- **THE PROBLEM**
Copy, from the material below, every line in which the word "agent" can be found.

*** DATA Section Begins ***

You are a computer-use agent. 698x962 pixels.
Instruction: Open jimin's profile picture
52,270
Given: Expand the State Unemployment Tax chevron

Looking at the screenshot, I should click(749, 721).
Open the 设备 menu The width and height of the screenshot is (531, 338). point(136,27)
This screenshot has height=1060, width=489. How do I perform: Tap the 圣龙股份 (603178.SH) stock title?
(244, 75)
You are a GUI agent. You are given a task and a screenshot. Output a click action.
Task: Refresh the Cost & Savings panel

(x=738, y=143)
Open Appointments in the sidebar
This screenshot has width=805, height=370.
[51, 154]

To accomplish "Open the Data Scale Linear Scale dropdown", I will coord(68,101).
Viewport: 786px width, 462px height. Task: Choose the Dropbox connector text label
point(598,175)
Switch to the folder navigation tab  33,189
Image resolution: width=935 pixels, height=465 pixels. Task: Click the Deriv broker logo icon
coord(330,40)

*** DATA Section Ends ***

- **RESULT OF THE EXERCISE**
You are a computer-use agent. 698x962 pixels.
You are a GUI agent. You are given a task and a screenshot. Output a click action.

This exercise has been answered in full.